═════ Data to process ═════

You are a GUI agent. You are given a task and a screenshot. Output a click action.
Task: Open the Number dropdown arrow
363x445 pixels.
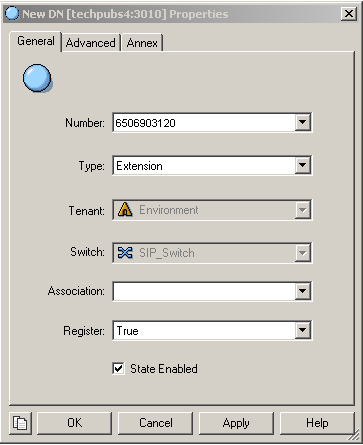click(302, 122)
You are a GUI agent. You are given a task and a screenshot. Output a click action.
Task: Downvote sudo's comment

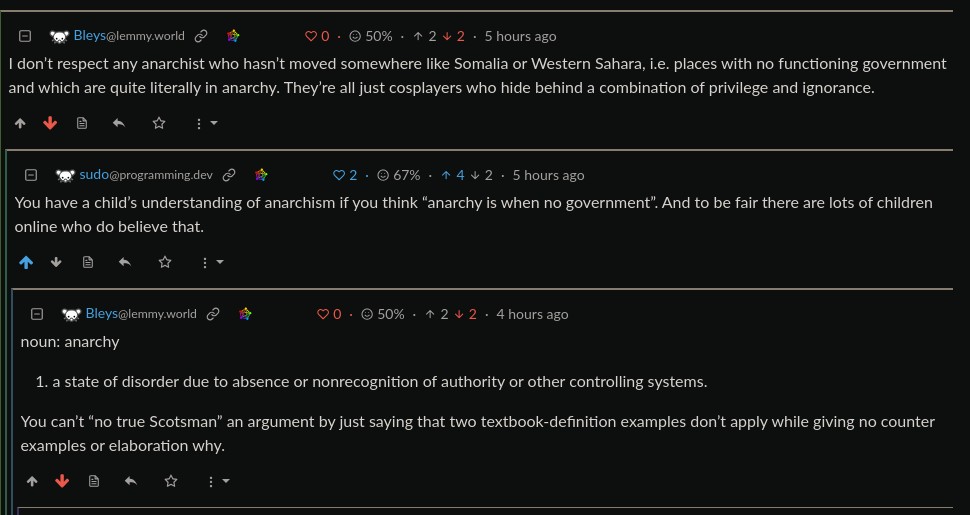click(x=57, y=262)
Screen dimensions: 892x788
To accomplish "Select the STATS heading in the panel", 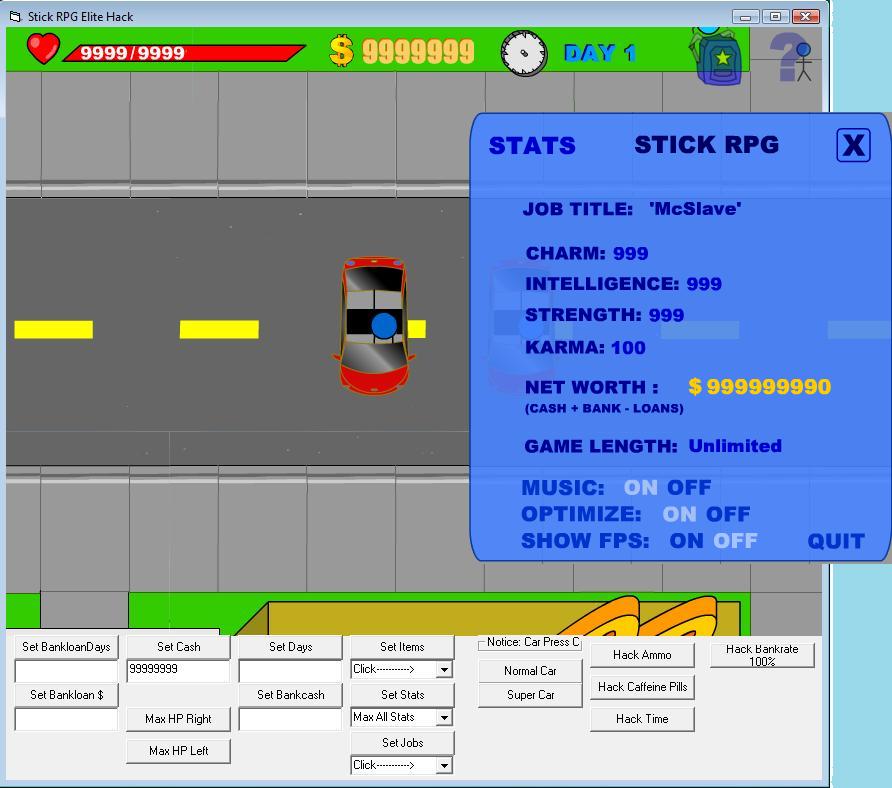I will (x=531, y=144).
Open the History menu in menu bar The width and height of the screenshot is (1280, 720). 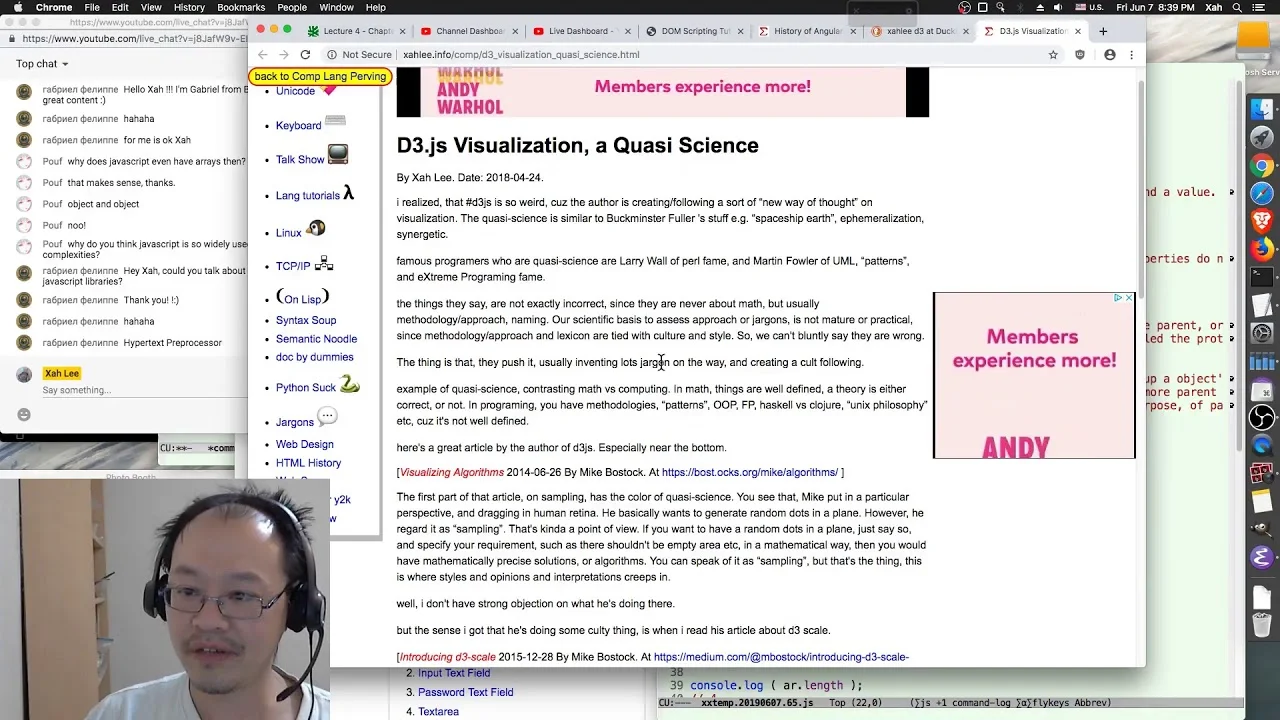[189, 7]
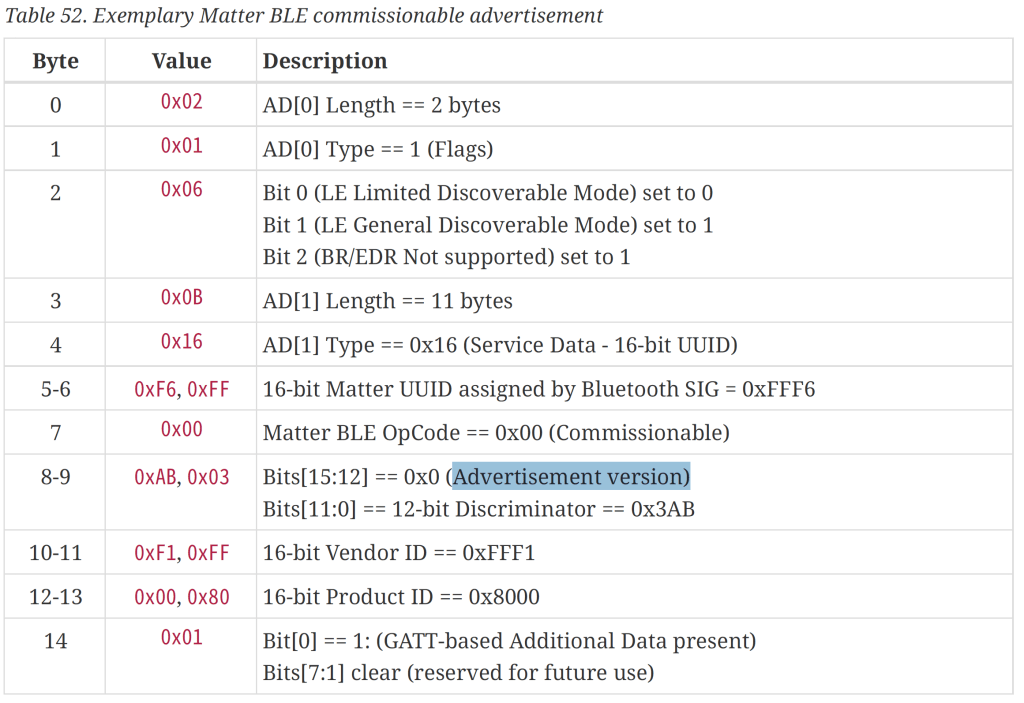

═════

Keeping both end lines, retype exactly the lines from the first line of the material through the line that contains "Screen dimensions: 892x788", but not the pictures.

Exercise response
You are a GUI agent. You are given a task and a screenshot. Output a click action.
Task: Open the Number dropdown arrow
363x445 pixels.
click(302, 122)
You are a GUI agent. You are given a task and a screenshot. Output a click action.
Task: Downvote sudo's comment

click(x=57, y=262)
Screen dimensions: 892x788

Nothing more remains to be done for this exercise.